As people journey through life, by God’s grace, many of them are confronted with the gospel of Jesus and come to believe that he is the only way their sins can be forgiven. So through an act of faith, they believe on him. As a result of the new birth, God is their father, and they enjoy a close familial relationship with him (Rom.8:14-15).
Now, because they cannot see God, although he is here, some people experience doubt about their relationship with their new heavenly father. But, since God is a good father, he gives them the Holy Spirit. The Holy Spirit indwells the believer (Rom.8:9), and reassures him/her that they really are God’s child (Rom.8:16). Just like an eyewitness in a trial, who can confirm the guilt or innocence of the accused, the Spirit of God acts an internal witness to the reality of conversion. The Spirit’s witness is a settling influence on a doubtful heart. No Christian should live in perpetual doubt. The problem is, while I may have the inner witness of the Spirit confirming my relationship as a child of God, my experience does not always match with what I expect to be the experience of one who has the creator and sustainer of the world as his father. After all, how is it that I suffer so much when my God is my father?
Paul turns our attention to suffering in Rom.8:17. This sudden talk of suffering seems jarring. Many people think that since they have come to Jesus, their lives should be trouble free. You might be surprised to know that this was not an uncommon perspective in the first century church, either (1 Peter 4:12)! But remember, according to the scriptures, Jesus didn’t die to make you rich or give you a good life now, he died to redeem you from sin and promises that your best life is yet to come!
The fact that we suffer first and enjoy glory later is in fact, the testimony of Christ’s life. Yet, even in the experience of suffering there is hope. For instance, Paul says that when you compare the temporary suffering you experience in this life alongside the glory which awaits us in the life to come, you cannot believe the difference (Rom.8:18). It’s like seeing the water which runs out of your tap alongside the water which comes over Niagara Falls. On the hardest day, in the most difficult trial, reflect on this. The degree to which I am suffering is far outweighed by the degree to which I will experience blessing and joy in the coming age.

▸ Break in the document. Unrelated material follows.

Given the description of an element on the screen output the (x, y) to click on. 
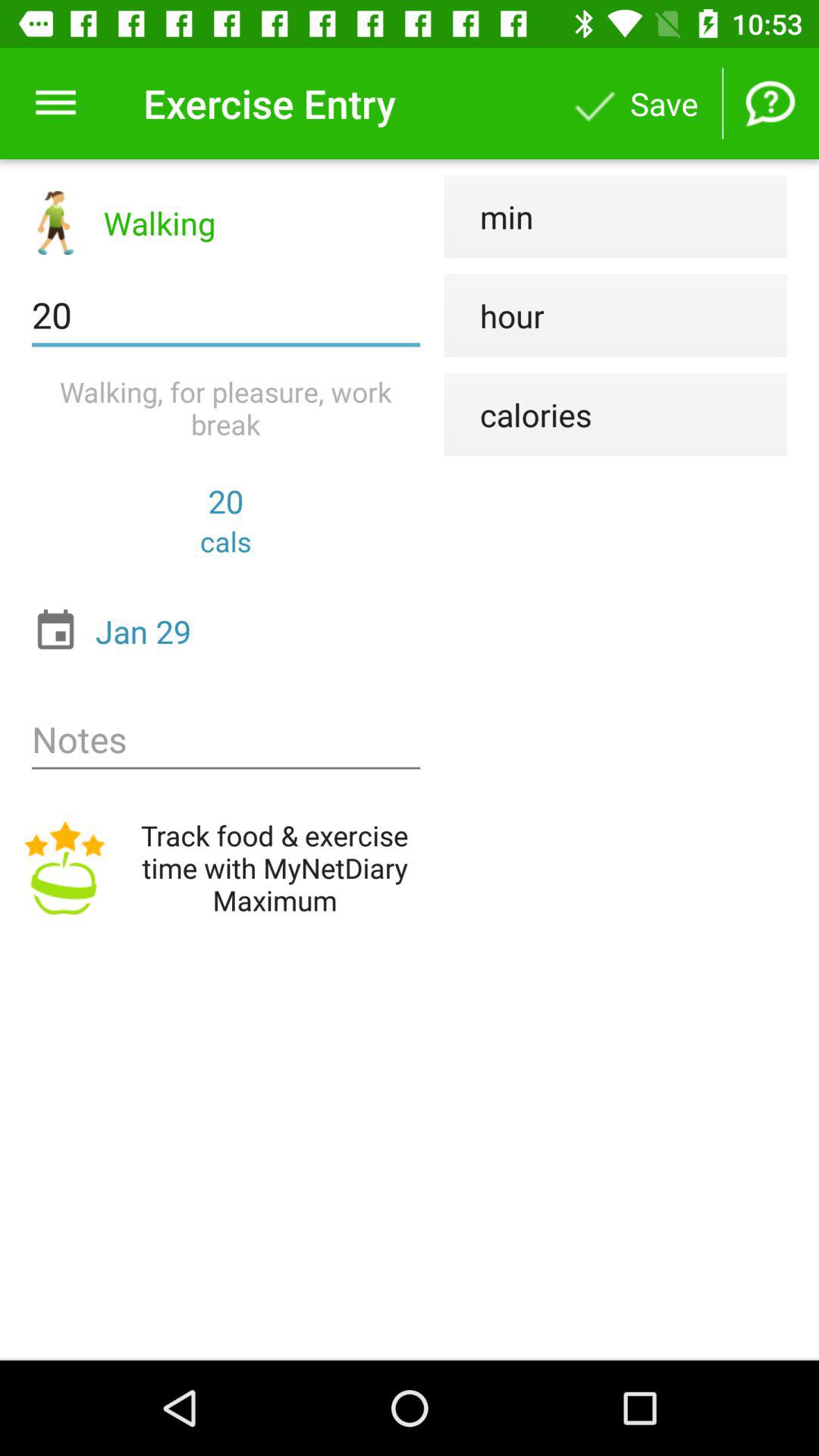
swipe to the jan 29 item (229, 631)
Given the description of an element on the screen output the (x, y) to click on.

Alongside this perspective is 2 Cor. 4:17 where sufferings are less, not only in degree, but also in duration. Suffering here endures for a moment. Even if you’re present suffering lasts a life time, your life is only like a vapor (Jam.4:14). Suppose you have been afflicted with a serious, lifelong illness. Guess what? Compared to eternity with a whole, healthy body which is free from that illness, your sufferings here are brief. Compare the span of your difficult life with the span of a joyful eternity. There really is no comparison.
Paul adds more encouragement to this realization. He tells you that you have a companion in suffering. The entire creation is waiting for this coming age. The whole creation strains to see the day when the children of God will ascend into glory. Why? God cursed the earth in Gen.3, and so nothing in the created world can serve the purpose God intended it to have! Just like the children of God will one day be released from their bondage to corruption, so too will the earth. Meanwhile, there is a groaning that is part of creation. The earth moans under the burden of this curse. But, the curse does not mean God abandoned the earth, rather he cursed it the same way he cursed men. A curse with a promise of redemption (Gen.3:15). That’s why Paul says that the earth groans with pains of child birth – pain with a purpose – groaning with a goal –difficult, hard labor, but with a realization that what is coming will make the pain vanish.
How does knowing the earth is groaning for redemption actually help us? Well, Paul says we share in the experience of groaning. We groan within ourselves, recognizing that while we have received salvation, there is also a sense in which it is not yet complete. We are awaiting the salvation of our bodies! So we are helped through our suffering by the hope that we have in knowing that even the earth awaits its new birth!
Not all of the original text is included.